■ Task statement: Find the string "vertical" in the records and copy each line where it occurs.

[Supplied records]

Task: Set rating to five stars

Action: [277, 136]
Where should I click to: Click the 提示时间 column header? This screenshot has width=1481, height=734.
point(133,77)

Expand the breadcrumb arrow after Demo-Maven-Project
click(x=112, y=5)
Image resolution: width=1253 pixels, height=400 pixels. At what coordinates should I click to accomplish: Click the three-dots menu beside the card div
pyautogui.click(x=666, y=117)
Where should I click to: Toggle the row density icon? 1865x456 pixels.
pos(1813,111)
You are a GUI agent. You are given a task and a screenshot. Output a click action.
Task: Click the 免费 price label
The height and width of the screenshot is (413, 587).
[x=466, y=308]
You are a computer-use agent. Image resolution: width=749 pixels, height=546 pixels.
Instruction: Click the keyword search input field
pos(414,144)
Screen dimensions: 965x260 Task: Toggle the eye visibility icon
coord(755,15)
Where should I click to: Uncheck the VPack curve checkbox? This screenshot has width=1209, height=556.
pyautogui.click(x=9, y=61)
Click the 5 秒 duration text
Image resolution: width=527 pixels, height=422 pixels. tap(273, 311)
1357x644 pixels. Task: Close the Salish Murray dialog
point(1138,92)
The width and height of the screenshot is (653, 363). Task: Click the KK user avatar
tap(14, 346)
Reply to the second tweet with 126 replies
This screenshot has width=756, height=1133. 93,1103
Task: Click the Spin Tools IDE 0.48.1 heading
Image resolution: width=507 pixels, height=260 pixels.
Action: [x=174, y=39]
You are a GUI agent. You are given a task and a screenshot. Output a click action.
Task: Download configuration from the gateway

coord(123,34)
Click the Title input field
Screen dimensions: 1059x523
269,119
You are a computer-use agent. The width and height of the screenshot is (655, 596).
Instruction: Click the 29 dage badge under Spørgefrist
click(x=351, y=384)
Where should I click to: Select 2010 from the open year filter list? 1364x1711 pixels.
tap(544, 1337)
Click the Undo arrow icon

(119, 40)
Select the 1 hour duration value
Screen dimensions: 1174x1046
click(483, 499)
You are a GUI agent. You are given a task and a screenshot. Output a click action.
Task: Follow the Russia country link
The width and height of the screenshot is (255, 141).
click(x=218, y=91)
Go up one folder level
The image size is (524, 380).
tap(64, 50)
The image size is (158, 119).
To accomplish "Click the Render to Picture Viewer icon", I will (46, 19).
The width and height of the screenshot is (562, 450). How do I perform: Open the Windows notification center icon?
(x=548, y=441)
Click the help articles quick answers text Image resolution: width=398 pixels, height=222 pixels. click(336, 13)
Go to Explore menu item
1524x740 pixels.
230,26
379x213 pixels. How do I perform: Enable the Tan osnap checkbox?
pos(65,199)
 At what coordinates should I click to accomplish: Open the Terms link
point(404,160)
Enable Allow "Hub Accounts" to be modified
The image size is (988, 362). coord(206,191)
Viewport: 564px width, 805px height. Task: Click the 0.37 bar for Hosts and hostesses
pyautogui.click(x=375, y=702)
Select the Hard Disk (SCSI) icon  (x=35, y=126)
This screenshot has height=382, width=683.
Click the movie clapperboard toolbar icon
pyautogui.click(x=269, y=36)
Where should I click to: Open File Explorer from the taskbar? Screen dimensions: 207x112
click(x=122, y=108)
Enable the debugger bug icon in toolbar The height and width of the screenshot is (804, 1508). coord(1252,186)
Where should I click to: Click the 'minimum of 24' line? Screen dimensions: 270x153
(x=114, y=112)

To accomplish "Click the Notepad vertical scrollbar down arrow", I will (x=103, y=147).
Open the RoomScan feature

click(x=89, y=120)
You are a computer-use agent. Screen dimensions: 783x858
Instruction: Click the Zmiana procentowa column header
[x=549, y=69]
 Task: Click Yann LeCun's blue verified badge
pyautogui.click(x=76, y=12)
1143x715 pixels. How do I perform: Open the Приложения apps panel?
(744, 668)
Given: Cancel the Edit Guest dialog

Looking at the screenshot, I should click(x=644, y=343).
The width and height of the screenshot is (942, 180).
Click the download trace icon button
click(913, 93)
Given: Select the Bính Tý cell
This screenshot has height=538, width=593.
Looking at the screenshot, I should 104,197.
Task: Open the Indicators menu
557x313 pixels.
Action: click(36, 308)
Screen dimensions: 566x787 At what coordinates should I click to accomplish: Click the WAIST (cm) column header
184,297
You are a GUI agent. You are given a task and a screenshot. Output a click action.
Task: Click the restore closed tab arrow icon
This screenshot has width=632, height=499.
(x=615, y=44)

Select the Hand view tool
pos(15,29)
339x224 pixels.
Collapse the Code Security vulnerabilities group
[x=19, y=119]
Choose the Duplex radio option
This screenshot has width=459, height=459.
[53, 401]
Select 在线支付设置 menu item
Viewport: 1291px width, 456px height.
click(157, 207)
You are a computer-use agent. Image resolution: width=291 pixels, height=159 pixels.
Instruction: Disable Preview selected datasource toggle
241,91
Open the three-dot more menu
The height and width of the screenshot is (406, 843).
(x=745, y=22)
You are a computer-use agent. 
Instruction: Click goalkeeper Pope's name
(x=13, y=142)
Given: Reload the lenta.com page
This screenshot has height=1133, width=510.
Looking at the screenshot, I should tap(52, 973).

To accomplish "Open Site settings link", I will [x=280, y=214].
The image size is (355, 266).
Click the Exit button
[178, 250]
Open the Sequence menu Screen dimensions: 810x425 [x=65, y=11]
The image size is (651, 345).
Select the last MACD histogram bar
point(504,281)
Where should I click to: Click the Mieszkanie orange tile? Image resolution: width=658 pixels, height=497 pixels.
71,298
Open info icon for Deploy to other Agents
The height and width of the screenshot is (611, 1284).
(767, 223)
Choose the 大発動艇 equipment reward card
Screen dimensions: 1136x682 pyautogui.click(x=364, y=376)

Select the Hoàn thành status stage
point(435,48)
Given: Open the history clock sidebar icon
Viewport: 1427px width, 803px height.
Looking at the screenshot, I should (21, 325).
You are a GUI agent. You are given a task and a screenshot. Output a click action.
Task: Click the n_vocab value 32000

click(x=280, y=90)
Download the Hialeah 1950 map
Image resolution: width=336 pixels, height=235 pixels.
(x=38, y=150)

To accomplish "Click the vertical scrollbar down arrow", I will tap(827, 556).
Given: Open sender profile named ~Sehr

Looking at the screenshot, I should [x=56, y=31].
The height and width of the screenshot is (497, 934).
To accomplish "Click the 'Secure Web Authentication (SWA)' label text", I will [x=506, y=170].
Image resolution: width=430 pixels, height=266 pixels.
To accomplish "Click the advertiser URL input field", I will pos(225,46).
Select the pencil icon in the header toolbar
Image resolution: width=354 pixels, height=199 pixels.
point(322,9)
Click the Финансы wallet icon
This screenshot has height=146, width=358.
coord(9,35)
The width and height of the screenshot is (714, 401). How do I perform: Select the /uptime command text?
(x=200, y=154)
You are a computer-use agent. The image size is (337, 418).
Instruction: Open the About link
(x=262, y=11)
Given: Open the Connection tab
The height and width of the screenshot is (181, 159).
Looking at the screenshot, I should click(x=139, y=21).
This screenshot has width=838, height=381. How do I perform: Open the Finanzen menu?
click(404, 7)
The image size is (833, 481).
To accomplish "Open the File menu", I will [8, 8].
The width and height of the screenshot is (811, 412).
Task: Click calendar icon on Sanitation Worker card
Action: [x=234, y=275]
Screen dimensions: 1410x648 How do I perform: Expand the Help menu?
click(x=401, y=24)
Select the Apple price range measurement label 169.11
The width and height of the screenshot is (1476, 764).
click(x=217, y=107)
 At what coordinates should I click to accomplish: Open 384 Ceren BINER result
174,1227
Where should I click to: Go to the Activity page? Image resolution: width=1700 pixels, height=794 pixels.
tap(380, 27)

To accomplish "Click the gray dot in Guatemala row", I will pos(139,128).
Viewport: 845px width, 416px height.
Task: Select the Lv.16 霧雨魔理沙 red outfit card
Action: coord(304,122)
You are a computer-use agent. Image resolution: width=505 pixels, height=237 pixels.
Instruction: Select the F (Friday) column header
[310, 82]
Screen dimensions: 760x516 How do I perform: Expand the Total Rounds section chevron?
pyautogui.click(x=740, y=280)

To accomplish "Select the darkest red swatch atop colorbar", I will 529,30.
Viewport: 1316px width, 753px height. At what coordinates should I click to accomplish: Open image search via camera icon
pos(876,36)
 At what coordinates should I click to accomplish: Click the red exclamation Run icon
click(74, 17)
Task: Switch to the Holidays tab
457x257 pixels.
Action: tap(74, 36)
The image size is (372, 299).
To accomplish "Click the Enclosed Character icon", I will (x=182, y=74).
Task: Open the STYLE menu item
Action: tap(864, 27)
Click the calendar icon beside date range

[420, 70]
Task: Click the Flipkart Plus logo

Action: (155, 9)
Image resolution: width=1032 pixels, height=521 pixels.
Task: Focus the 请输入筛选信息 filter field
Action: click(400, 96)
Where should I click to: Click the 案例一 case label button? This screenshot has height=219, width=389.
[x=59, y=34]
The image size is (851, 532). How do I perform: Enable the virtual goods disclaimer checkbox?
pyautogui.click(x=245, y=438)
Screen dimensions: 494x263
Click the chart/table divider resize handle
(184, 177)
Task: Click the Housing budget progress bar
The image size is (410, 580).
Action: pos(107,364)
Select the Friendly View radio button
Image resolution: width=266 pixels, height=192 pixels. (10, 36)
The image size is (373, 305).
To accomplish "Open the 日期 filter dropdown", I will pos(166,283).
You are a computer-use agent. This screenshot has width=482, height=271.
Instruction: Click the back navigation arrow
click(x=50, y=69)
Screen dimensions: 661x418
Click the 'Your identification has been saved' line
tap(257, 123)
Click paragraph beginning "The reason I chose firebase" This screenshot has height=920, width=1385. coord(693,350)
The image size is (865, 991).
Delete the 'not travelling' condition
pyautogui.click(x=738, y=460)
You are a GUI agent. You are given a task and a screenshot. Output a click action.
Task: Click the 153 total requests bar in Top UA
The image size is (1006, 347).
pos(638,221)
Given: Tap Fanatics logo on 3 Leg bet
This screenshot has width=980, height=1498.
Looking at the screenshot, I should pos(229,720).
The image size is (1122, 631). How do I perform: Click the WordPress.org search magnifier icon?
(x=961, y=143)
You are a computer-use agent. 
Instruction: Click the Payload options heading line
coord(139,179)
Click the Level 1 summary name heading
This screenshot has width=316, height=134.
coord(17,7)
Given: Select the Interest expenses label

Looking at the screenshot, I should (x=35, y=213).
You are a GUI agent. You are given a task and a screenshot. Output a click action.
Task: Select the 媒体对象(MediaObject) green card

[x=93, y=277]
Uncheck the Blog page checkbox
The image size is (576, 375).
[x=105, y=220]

[/Supplied records]

■ Exercise output:
To accomplish "Click the Notepad vertical scrollbar down arrow", I will (x=103, y=147).
To accomplish "Click the vertical scrollbar down arrow", I will tap(827, 556).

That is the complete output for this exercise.